I think it is important to have a naming convection for anything you send out. I use first initial last name document title like S Man Reusme, S Man Cover Letter hopefully followed by S Man I9 and S Man Direct Deposit.


----------



## Footer

soundman said:


> I think it is important to have a naming convection for anything you send out. I use first initial last name document title like S Man Reusme, S Man Cover Letter hopefully followed by S Man I9 and S Man Direct Deposit.



Put your full name in there, first and last. You don't want someone to say "give Dave a call, I hear he is decent", and then find out that you now have to dig through every resume' with a D in it. First name, last name, resume' is all you need. I sort everyone based on first name because rarely does last name come up on deck... so most faces are attached to first names only. 
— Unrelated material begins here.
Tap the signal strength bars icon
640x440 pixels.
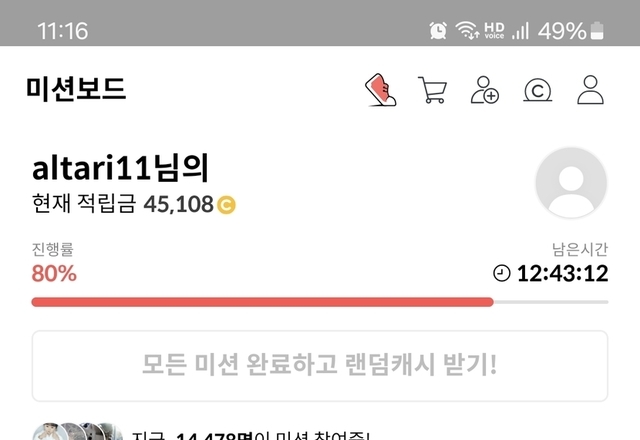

and on that point... DON'T EVER MAIL PAPER. PERIOD. I have no way to file paper resume's without scanning them... so therefore they get filed under the desk. Added to that, I check my mailbox in front our office less then once a week. 

The reason why I have always gone and prefer to get the cover letter on the same document as the resume' is that they are permantly connected. If I send a resume' to one of my co-workers, they have the cover letter too. I don't have to remember to attach both. It is also less to get lost in my files.


----------



## rochem

Footer said:


> The reason why I have always gone and prefer to get the cover letter on the same document as the resume' is that they are permantly connected. If I send a resume' to one of my co-workers, they have the cover letter too. I don't have to remember to attach both. It is also less to get lost in my files.
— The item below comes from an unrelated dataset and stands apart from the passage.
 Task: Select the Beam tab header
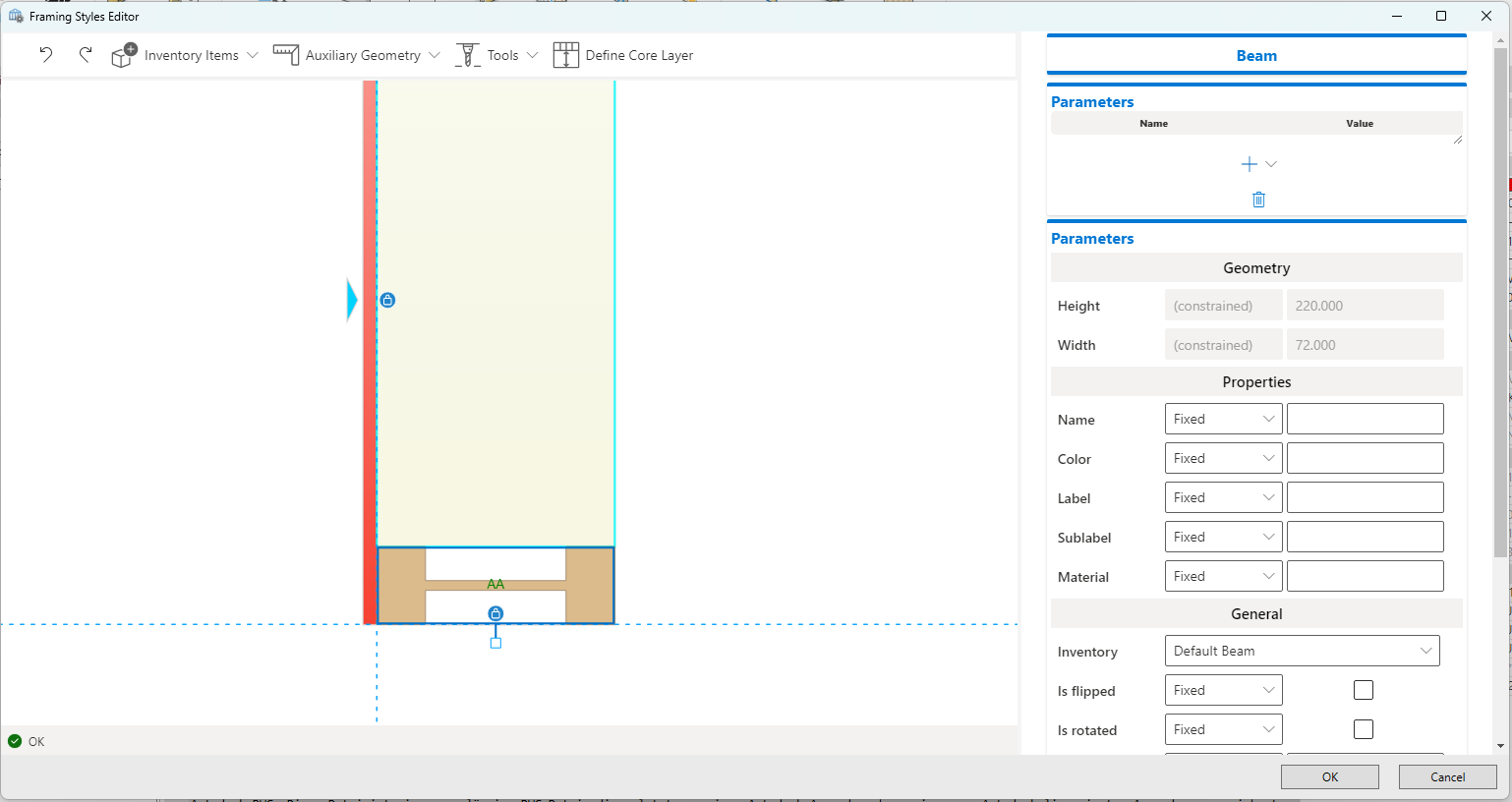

Doing this, do you put your resume or your cover letter first? Most PMs I know work like you, in that they first scan the resume to determine if it's worth reading the cover letter, but the cover letter feels like an introduction to the applicant, so I could also see that going first. And also, I would guess that you'd only read the cover letter once, but you could go back to the resume a few times, and it would be annoying to constantly need to scroll to the second page. Do you have a preference?


----------



## Footer

rochem said:


> Doing this, do you put your resume or your cover letter first? Most PMs I know work like you, in that they first scan the resume to determine if it's worth reading the cover letter, but the cover letter feels like an introduction to the applicant, so I could also see that going first. And also, I would guess that you'd only read the cover letter once, but you could go back to the resume a few times, and it would be annoying to constantly need to scroll to the second page. Do you have a preference?



I always do first simply because that is carry over from when I used to mail the things. Personally, I look at cover letters as a level of respect... IE they at least took the time to punch something out to say that they could know what in the hell we do. With that, I don't really do any type of interviews or anything like that with my crew. Everyone is overhire, so your interview is on site during a show. If I like you, you will get called back, if you stick your thumb up your butt when asked to go to the dock, then your not coming back. I touch resume's twice, first when they hit my email, second when I am filling a call. After that, I rarely pull them back up. I'm sure if you were doing some big search for a seasonal or full time position having the cover letter in the way could get annoying. At the same time though you don't want to be the once guy who gets a resume' forwarded to the dept. head who gets the final call without a cover letter because the PM or HR guy forgot to attach BOTH documents.


----------